Dramas are perhaps the most challenging form when it comes to movies. I've addressed similar issues, but with more regards to romance movies here. Drama deals with inner conflict where as film is a medium of audiovisual empiricism. It becomes a question of how to turn inward emotions into outward visible story beats. No one wants to watch someone stare in contemplation for ninety minutes straight. Europeans seem to have more the patience and subtlety for good drama, at least from the catalog of movies I've seen. American movies are built around being large and action-filled. When the underlying subject matter of a movie is inherently small, artists are to quick to amp up the melodrama to make up for the action void. This often comes off as shallow and pretentious. Fort Bliss avoids this.
The biggest thing that allows Fort Bliss to ignore this is that it is a layered movie with multiple conflicts and narrative lines rather than putting all the weight on one overplayed thing. It is the story of a soldier coming home and readjusting to normal life. This is the obvious angle for the material, but thankfully, there is so much more. While I've never performed military service, I think most people can relate to the idea of coming from a structured environment filled with meaningful tasks to a vague and mundane one. Even the details of life that seem better, such as the main character sleeping on a comfortable mattress, turn out to be foreign and alienating as she sleeps on the floor. On top of this, she has to reconnect with her son who has his own separation issues, having spent a large chunk of his five-year-old life without his mother. The son is cute and believable. He is loved by his mother, but at his age, he can't share her issues. Her ex-husband, who has left her for another woman, wants full custody of their son, as his mother spends so much time overseas. Her brother-in-arms also demand much loyalty. Lastly, and probably least, is a new lover that she has embraced in her vulnerability.

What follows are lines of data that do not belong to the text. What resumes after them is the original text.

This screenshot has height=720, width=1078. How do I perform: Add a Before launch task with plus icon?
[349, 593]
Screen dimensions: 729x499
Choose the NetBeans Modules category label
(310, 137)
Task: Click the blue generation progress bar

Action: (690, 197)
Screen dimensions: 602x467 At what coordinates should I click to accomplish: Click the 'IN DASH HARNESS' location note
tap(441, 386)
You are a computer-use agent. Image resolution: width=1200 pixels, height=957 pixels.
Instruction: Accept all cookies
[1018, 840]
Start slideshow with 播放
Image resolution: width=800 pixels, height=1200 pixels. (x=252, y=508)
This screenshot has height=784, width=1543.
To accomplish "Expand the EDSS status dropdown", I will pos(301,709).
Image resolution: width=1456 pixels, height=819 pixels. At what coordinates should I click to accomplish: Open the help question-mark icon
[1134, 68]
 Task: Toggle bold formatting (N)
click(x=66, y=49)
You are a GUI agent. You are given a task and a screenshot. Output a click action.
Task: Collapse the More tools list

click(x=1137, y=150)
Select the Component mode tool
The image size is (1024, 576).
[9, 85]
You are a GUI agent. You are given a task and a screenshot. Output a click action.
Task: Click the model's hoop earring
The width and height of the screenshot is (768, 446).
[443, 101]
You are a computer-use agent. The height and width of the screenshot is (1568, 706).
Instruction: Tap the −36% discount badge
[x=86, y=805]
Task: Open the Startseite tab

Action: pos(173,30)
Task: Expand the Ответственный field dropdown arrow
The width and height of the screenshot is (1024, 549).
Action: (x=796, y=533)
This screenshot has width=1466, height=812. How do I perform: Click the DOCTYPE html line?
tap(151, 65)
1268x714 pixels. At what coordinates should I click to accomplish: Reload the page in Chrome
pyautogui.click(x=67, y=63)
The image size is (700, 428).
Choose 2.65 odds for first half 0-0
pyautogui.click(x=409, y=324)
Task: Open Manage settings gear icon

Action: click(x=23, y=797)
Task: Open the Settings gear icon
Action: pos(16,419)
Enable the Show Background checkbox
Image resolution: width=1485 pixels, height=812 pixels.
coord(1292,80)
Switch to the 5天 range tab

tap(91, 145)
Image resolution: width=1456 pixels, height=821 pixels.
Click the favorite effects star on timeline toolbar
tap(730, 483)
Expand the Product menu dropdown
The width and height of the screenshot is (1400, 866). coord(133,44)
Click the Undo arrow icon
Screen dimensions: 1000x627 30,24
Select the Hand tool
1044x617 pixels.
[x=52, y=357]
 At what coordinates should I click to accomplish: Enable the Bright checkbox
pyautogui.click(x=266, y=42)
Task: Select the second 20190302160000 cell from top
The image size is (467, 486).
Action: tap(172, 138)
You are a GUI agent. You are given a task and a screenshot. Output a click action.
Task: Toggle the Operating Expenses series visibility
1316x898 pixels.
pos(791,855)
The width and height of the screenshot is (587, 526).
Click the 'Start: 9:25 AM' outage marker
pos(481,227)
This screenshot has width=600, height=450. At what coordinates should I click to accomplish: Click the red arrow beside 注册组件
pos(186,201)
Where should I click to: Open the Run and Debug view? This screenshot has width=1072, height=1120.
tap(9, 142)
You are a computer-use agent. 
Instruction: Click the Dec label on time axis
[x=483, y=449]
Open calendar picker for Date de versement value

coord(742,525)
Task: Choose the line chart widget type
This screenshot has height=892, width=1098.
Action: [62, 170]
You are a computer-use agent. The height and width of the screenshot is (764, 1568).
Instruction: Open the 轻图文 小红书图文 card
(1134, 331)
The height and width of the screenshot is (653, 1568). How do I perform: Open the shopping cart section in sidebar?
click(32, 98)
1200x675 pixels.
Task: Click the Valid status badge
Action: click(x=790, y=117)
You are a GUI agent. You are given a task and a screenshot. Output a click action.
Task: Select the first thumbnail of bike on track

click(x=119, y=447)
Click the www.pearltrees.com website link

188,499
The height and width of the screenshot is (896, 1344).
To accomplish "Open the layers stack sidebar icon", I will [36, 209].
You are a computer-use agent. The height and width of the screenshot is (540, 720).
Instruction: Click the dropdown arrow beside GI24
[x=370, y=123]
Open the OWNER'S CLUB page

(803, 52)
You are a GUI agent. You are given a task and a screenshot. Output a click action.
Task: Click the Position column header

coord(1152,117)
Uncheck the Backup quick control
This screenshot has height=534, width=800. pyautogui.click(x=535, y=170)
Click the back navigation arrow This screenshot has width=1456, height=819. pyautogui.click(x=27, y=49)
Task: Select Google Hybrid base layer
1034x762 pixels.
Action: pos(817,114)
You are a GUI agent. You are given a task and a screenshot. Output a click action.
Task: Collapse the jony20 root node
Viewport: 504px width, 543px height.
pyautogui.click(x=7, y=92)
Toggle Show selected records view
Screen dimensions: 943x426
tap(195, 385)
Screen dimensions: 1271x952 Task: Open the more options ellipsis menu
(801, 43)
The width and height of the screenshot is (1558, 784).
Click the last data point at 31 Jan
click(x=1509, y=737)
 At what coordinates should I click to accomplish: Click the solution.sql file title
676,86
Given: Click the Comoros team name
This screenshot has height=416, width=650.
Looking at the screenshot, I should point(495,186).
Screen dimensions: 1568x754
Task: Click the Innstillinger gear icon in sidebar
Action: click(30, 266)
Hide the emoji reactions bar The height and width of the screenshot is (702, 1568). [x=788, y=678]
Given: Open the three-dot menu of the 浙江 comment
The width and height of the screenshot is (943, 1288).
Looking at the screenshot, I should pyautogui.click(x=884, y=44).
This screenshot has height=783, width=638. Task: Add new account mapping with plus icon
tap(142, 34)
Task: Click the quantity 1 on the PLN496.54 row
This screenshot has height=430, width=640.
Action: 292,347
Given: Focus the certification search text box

The main theme this movie seems to look at is balancing life's obligations and wanting the best for those in your sphere. This issue is especially complicated for those in the military. Maggie must balance duty to country with duty to family. Her ex-husband's angry concern says that family should come first, but the higher-up at the military base seems to think the opposite.
Just as a warning, this movie does have a steamy sex scene. (For the record, my roommate was disappointed with it, too. He was not there when said scene was shot and he warned me.) As a Christian, nudity is one of my few real taboos going into the movie theater. I suppose the Catholic Church's position is roughly that pornography is always bad, but nudity is not always pornography. In this case, there's enough of a gray area that I won't exhaust myself wagging my finger at others over it, but I myself will stay guarded. I honestly found the sex scene here especially unnecessary, but the relationship between the two lovers is mildly interesting, albeit shallow. The fact that the man wants something more and the woman wants a shallow fling twists traditional gender dynamics.
The issues brought up in this movie are a large part of the reason I sympathize with the libertarian movement when it comes to war. America loves her military until it actually comes to the nitty gritty of taking care of them, whether we take their kids away for being deadbeat parents, as the potential scenario played out here, or the government covers up the source of their deaths for political reasons as with the VA scandals and possibly Benghazi. A lot of issues need reformed, but going to war less would also be a strong solution to many things. I'm obviously stepping into more complex territory here so I will stop before I have to back up a whole slew of positions, but a moving drama like this with its plausible scenario should make people think twice about these issues.
On the whole, I found Fort Bliss to be tremendously moving drama, although I was disappointed with the steamy scenes that keep me from recommending to a lot of people.